══ DATA FOR THIS TASK

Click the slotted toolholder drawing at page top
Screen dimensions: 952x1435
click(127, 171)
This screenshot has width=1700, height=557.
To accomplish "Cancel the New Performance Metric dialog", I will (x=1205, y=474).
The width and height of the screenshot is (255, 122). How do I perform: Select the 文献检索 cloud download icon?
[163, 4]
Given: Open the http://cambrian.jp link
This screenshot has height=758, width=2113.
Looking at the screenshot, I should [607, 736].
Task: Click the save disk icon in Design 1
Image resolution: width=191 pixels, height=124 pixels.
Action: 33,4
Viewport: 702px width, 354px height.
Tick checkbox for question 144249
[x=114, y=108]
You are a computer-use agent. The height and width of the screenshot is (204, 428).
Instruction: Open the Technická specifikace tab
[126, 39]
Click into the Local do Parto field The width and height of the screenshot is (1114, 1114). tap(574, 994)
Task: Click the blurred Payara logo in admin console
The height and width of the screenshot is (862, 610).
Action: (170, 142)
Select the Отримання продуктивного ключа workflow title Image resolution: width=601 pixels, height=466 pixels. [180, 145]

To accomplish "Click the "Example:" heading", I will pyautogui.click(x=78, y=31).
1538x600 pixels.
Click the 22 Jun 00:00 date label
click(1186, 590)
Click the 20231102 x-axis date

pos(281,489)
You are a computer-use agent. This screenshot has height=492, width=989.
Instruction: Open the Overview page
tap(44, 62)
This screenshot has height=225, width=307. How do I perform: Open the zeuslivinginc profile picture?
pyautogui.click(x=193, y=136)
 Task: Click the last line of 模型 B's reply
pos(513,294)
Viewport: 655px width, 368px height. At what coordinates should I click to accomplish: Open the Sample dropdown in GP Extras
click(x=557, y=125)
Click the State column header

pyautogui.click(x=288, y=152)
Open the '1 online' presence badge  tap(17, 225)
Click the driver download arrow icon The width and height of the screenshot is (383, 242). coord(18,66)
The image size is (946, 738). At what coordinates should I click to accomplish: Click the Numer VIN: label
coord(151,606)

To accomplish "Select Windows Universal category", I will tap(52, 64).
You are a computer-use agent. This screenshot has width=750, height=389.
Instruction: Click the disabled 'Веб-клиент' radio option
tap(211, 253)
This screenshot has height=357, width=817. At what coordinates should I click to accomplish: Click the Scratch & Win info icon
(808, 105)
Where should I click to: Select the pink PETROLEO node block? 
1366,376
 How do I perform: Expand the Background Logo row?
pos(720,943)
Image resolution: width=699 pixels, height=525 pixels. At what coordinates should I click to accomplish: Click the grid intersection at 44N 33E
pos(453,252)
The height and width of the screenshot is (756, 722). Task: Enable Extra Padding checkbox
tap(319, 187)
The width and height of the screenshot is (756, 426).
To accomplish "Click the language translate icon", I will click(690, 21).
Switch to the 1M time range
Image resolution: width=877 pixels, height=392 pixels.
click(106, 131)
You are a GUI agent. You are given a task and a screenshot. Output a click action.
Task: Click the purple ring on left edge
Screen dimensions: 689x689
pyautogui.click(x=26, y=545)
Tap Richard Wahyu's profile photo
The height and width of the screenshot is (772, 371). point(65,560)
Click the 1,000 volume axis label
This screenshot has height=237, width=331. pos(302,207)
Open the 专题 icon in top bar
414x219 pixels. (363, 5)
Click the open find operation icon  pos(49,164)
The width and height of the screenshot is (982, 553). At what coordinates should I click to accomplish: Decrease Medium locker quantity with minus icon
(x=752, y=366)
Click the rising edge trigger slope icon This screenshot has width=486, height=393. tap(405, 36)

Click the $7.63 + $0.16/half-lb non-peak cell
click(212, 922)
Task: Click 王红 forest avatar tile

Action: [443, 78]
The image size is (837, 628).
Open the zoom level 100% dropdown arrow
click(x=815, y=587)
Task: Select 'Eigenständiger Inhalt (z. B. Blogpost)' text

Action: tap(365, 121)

════

All the data above must be copied again. Leave nothing out.

◆ TASK OUTPUT:
Click the slotted toolholder drawing at page top
Screen dimensions: 952x1435
click(127, 171)
This screenshot has width=1700, height=557.
To accomplish "Cancel the New Performance Metric dialog", I will (x=1205, y=474).
The width and height of the screenshot is (255, 122). How do I perform: Select the 文献检索 cloud download icon?
[163, 4]
Given: Open the http://cambrian.jp link
This screenshot has height=758, width=2113.
Looking at the screenshot, I should [607, 736].
Task: Click the save disk icon in Design 1
Image resolution: width=191 pixels, height=124 pixels.
Action: 33,4
Viewport: 702px width, 354px height.
Tick checkbox for question 144249
[x=114, y=108]
You are a computer-use agent. The height and width of the screenshot is (204, 428).
Instruction: Open the Technická specifikace tab
[126, 39]
Click into the Local do Parto field The width and height of the screenshot is (1114, 1114). tap(574, 994)
Task: Click the blurred Payara logo in admin console
The height and width of the screenshot is (862, 610).
Action: (170, 142)
Select the Отримання продуктивного ключа workflow title Image resolution: width=601 pixels, height=466 pixels. [180, 145]

To accomplish "Click the "Example:" heading", I will pyautogui.click(x=78, y=31).
1538x600 pixels.
Click the 22 Jun 00:00 date label
click(1186, 590)
Click the 20231102 x-axis date

pos(281,489)
You are a computer-use agent. This screenshot has height=492, width=989.
Instruction: Open the Overview page
tap(44, 62)
This screenshot has height=225, width=307. How do I perform: Open the zeuslivinginc profile picture?
pyautogui.click(x=193, y=136)
 Task: Click the last line of 模型 B's reply
pos(513,294)
Viewport: 655px width, 368px height. At what coordinates should I click to accomplish: Open the Sample dropdown in GP Extras
click(x=557, y=125)
Click the State column header

pyautogui.click(x=288, y=152)
Open the '1 online' presence badge  tap(17, 225)
Click the driver download arrow icon The width and height of the screenshot is (383, 242). coord(18,66)
The image size is (946, 738). At what coordinates should I click to accomplish: Click the Numer VIN: label
coord(151,606)

To accomplish "Select Windows Universal category", I will tap(52, 64).
You are a computer-use agent. This screenshot has width=750, height=389.
Instruction: Click the disabled 'Веб-клиент' radio option
tap(211, 253)
This screenshot has height=357, width=817. At what coordinates should I click to accomplish: Click the Scratch & Win info icon
(808, 105)
Where should I click to: Select the pink PETROLEO node block? 
1366,376
 How do I perform: Expand the Background Logo row?
pos(720,943)
Image resolution: width=699 pixels, height=525 pixels. At what coordinates should I click to accomplish: Click the grid intersection at 44N 33E
pos(453,252)
The height and width of the screenshot is (756, 722). Task: Enable Extra Padding checkbox
tap(319, 187)
The width and height of the screenshot is (756, 426).
To accomplish "Click the language translate icon", I will click(690, 21).
Switch to the 1M time range
Image resolution: width=877 pixels, height=392 pixels.
click(106, 131)
You are a GUI agent. You are given a task and a screenshot. Output a click action.
Task: Click the purple ring on left edge
Screen dimensions: 689x689
pyautogui.click(x=26, y=545)
Tap Richard Wahyu's profile photo
The height and width of the screenshot is (772, 371). point(65,560)
Click the 1,000 volume axis label
This screenshot has height=237, width=331. pos(302,207)
Open the 专题 icon in top bar
414x219 pixels. (363, 5)
Click the open find operation icon  pos(49,164)
The width and height of the screenshot is (982, 553). At what coordinates should I click to accomplish: Decrease Medium locker quantity with minus icon
(x=752, y=366)
Click the rising edge trigger slope icon This screenshot has width=486, height=393. tap(405, 36)

Click the $7.63 + $0.16/half-lb non-peak cell
click(212, 922)
Task: Click 王红 forest avatar tile

Action: [443, 78]
The image size is (837, 628).
Open the zoom level 100% dropdown arrow
click(x=815, y=587)
Task: Select 'Eigenständiger Inhalt (z. B. Blogpost)' text

Action: tap(365, 121)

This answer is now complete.